Excerto:
────────────────────
Acórdão nº 06S2964 de Supremo Tribunal de Justiça (Portugal), 18 de Abril de 2007

Magistrado ResponsávelMARIA LAURA LEONARDO
Data da Resolução18 de Abril de 2007
EmissorSupremo Tribunal de Justiça (Portugal)

Acordam na Secção Social do Supremo Tribunal de Justiça: I - "AA", residente na Rua Calouste Gulbenkian, ..., Figueira da Foz, instaurou contra Empresa-A, com sede em Lisboa, na Travessa Teixeira Júnior, ..., a presente acção declarativa sob a forma de processo comum pedindo que seja (i) declarada a nulidade dos contratos com terceiras empresas e consequente vinculação directa, mediante um contrato sem termo, entre o autor e a ré e (ii) declarado que o despedimento do autor é nulo, por inexistir justa causa e por não ter sido precedido de processo disciplinar. Mais pede que a ré seja condenada: (iii) a reintegrar o autor como seu trabalhador, com a categoria e funções de repositor e a remuneração de € 892,02 mensais; (iv) a pagar ao autor todo o trabalho suplementar e em período nocturno prestado e não pago, com os acréscimos percentuais inerentes, num total de € 19.101,67; e, ainda, os seguintes montantes: (v) € 5.352,12, relativo ao triplo da retribuição correspondente aos períodos de férias não gozadas em 2002 e 2003, vi) e a importância correspondente às retribuições que o autor deixou de auferir desde 30 dias antes da propositura da presente acção até à data da sentença. Pede, finalmente, (vii) juros de mora, vencidos e vincendos, à taxa legal, contados desde a data de vencimento de cada uma das prestações em falta e até efectivo embolso.
────────────────────
Dados fornecidos:
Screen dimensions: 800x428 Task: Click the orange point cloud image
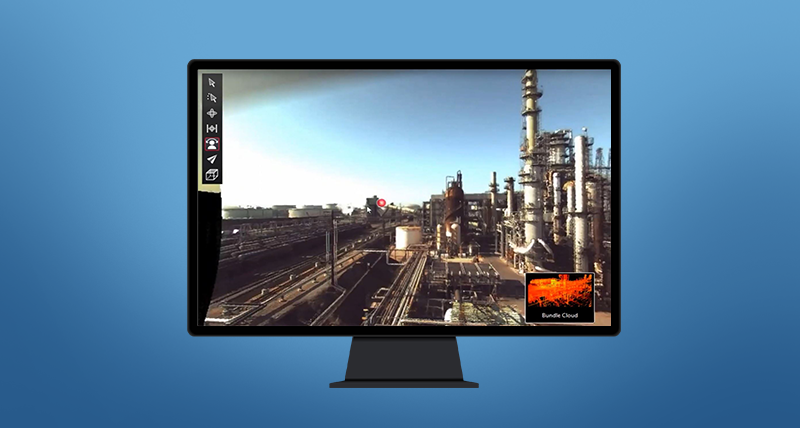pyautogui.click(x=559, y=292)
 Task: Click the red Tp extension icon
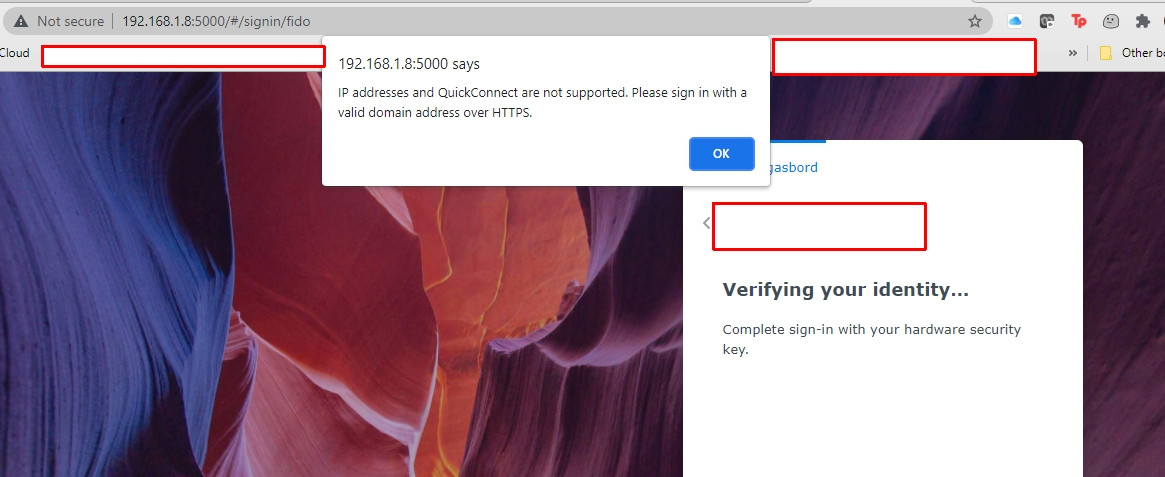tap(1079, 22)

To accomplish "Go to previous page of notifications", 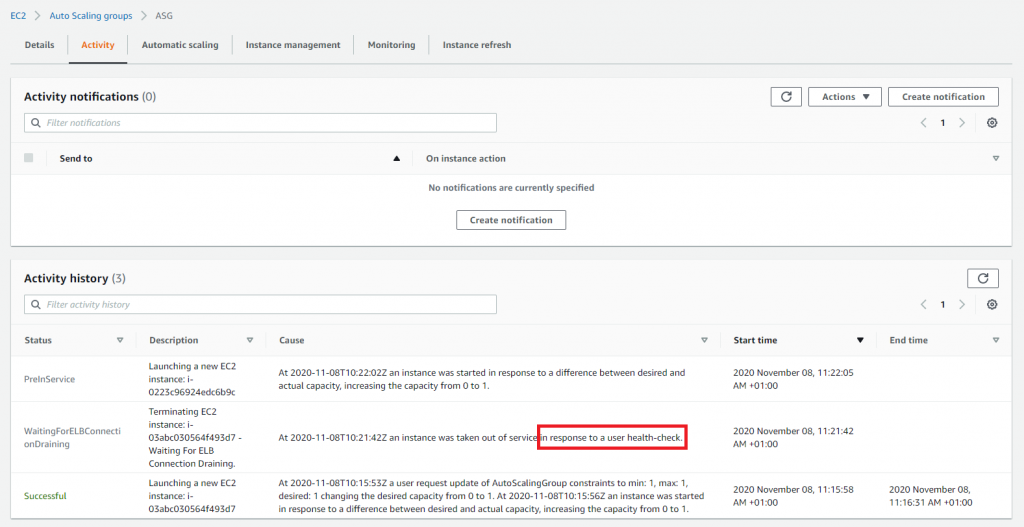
────────────────────
No acórdão, qual é a remuneração mensal que o autor pede para ser reintegrado como repositor? Os dados não têm qualquer relação com o acórdão.

O autor pede uma remuneração de € 892,02 mensais.